The volatile union facilitates re-interpretation of a bit pattern as either an integer or a single-precision floating-point number, needed for the exponent manipulation. It looks like C# offers decidated re-interpretation functions for this, which is much cleaner.
The two potential performance problems are the floor() function and float->int conversion. Traditionally both were slow on x86 due to the need to handle dynamic processor state. But SSE (in particular SSE 4.1) provides instructions that allow these operations to be fast. I do not know whether C# can make use of those instructions.
/* max. rel. error <= 1.73e-3 on [-87,88] */
float fast_exp (float x)
{
volatile union {
float f;
unsigned int i;
} cvt;
/* exp(x) = 2^i * 2^f; i = floor (log2(e) * x), 0 <= f <= 1 */
float t = x * 1.442695041f;
float fi = floorf (t);
float f = t - fi;
int i = (int)fi;
cvt.f = (0.3371894346f * f + 0.657636276f) * f + 1.00172476f; /* compute 2^f */
cvt.i += (i << 23); /* scale by 2^i */
return cvt.f;
}
I have studied the paper by Nicol Schraudolph where the original C implementation of the above function was defined in more detail now. It does seem that it is probably not possible to substantially approve the accuracy of the exp computation without severely impacting the performance. On the other hand, the approximation is valid also for large magnitudes of x, up to +/- 700, which is of course advantageous.
The function implementation above is tuned to obtain minimum root mean square error.
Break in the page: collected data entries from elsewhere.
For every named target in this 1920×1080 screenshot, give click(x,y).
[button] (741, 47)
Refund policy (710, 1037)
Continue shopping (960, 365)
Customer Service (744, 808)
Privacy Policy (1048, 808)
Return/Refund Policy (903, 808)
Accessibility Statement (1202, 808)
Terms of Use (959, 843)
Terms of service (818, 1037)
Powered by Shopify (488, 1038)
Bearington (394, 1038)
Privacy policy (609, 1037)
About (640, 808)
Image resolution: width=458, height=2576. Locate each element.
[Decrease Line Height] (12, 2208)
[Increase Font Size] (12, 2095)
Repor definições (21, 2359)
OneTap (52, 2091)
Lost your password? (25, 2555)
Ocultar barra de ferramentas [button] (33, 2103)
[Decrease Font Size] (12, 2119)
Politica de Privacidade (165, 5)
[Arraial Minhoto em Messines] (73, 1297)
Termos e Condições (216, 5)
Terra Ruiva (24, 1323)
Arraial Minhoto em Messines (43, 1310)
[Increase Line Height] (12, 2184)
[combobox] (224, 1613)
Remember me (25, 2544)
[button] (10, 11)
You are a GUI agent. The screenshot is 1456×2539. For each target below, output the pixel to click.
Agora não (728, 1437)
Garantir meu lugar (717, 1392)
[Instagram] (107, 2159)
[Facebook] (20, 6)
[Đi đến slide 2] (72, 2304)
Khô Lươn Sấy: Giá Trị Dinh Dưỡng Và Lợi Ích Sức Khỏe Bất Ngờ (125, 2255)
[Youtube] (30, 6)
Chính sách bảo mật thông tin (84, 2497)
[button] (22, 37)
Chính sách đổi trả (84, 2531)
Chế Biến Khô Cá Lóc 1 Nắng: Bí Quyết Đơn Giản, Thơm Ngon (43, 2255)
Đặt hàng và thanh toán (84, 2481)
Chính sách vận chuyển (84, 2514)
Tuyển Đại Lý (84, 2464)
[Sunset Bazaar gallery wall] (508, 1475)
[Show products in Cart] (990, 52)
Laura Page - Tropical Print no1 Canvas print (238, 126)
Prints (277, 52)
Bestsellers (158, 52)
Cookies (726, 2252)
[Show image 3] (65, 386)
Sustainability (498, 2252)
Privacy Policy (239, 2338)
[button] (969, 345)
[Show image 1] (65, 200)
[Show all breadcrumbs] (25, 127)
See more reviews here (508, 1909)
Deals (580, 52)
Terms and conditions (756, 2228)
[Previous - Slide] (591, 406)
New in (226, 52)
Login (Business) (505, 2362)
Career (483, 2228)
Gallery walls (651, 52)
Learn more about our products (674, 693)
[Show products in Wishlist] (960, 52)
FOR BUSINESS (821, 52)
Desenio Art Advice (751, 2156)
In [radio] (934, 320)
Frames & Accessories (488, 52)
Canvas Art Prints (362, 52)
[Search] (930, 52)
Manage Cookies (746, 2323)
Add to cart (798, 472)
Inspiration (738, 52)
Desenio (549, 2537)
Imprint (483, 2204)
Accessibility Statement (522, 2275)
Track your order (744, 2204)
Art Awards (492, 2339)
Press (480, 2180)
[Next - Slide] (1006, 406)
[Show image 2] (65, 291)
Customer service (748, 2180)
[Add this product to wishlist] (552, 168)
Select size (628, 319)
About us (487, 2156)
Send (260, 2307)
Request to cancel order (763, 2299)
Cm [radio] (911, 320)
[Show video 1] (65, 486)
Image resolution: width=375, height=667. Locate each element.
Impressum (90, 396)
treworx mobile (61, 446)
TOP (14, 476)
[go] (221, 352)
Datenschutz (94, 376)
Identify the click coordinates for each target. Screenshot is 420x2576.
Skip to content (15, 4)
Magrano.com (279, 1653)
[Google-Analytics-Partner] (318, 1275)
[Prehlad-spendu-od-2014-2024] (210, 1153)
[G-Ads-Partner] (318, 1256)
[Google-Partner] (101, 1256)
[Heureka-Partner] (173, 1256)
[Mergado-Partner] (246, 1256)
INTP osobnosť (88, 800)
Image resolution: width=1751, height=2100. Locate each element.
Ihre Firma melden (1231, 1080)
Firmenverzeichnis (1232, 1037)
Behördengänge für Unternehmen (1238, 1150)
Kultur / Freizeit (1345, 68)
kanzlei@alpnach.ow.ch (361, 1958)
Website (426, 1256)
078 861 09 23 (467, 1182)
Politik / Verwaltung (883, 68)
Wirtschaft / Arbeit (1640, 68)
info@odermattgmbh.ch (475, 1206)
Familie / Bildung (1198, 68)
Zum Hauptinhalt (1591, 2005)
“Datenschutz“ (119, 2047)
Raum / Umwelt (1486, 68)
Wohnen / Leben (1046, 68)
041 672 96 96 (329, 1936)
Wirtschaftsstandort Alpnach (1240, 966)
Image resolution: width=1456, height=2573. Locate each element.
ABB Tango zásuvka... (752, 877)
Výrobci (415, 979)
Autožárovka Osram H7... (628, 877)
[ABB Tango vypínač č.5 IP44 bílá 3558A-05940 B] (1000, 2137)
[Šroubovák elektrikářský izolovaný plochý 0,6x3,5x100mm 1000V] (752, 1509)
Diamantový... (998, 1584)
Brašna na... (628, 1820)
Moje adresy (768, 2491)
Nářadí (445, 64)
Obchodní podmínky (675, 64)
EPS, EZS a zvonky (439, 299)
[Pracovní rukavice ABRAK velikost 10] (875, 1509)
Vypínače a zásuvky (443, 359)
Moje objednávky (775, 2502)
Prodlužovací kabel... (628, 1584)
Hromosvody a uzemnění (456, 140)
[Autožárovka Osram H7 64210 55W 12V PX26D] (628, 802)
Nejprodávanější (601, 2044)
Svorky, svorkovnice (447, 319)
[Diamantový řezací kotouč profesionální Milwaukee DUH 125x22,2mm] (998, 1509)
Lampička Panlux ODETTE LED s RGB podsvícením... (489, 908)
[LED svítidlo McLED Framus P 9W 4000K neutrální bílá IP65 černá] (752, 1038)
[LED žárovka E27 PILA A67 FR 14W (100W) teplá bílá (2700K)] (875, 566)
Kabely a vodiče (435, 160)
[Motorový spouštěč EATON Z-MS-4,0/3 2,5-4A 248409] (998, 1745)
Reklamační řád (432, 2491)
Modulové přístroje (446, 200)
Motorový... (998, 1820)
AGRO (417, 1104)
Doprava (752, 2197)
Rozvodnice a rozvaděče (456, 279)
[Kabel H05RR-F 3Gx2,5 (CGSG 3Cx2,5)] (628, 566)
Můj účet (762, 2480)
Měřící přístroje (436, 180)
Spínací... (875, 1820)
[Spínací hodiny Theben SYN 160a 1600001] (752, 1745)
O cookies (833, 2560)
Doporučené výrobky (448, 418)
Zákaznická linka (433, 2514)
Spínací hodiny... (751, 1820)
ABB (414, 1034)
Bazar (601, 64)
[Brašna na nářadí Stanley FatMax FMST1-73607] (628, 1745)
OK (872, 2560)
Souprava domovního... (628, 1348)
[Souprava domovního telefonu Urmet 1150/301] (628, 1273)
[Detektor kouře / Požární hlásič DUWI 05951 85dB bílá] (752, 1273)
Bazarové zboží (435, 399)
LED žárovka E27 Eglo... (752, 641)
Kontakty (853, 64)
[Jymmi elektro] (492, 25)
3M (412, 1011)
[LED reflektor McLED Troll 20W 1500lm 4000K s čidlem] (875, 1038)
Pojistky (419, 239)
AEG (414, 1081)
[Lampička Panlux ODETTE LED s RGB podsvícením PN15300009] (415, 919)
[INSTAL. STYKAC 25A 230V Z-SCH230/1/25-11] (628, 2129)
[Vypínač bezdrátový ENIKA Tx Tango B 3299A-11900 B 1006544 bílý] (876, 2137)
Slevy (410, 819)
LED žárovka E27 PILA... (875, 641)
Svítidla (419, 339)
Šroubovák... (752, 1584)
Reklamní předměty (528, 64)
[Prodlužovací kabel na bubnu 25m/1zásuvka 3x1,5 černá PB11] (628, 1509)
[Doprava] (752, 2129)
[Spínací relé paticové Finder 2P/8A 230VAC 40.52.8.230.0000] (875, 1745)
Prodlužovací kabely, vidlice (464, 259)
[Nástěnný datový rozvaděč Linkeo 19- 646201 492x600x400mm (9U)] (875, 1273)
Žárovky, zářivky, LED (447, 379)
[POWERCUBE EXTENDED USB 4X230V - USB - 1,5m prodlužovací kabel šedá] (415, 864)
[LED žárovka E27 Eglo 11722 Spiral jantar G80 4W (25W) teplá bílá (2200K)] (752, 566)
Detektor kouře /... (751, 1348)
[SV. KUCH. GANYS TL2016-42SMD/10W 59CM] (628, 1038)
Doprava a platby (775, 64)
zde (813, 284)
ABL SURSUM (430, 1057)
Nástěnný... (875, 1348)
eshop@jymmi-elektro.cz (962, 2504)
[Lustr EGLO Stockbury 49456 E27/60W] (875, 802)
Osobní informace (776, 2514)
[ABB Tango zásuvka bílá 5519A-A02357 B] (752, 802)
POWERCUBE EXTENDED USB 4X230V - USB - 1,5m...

Schraudolph describes how the additive term in the tmp expression can be altered to achieve alternative approximation properties.
"exp" >= exp for all x 1072693248 - (-1) = 1072693249
"exp" <= exp for all x - 90253 = 1072602995
"exp" symmetric around exp - 45799 = 1072647449
Mimimum possible mean deviation - 68243 = 1072625005
Minimum possible root-mean-square deviation - 60801 = 1072632447
He also points out that at a "microscopic" level the approximate "exp" function exhibits stair-case behavior since 32 bits are discarded in the conversion from long to double. This means that the function is piece-wise constant on a very small scale, but the function is at least never decreasing with increasing x.
I have developed for my purposes the following function that calculates quickly and accurately the natural exponent with single precision. The function works in the entire range of float values. The code is written under Visual Studio (x86).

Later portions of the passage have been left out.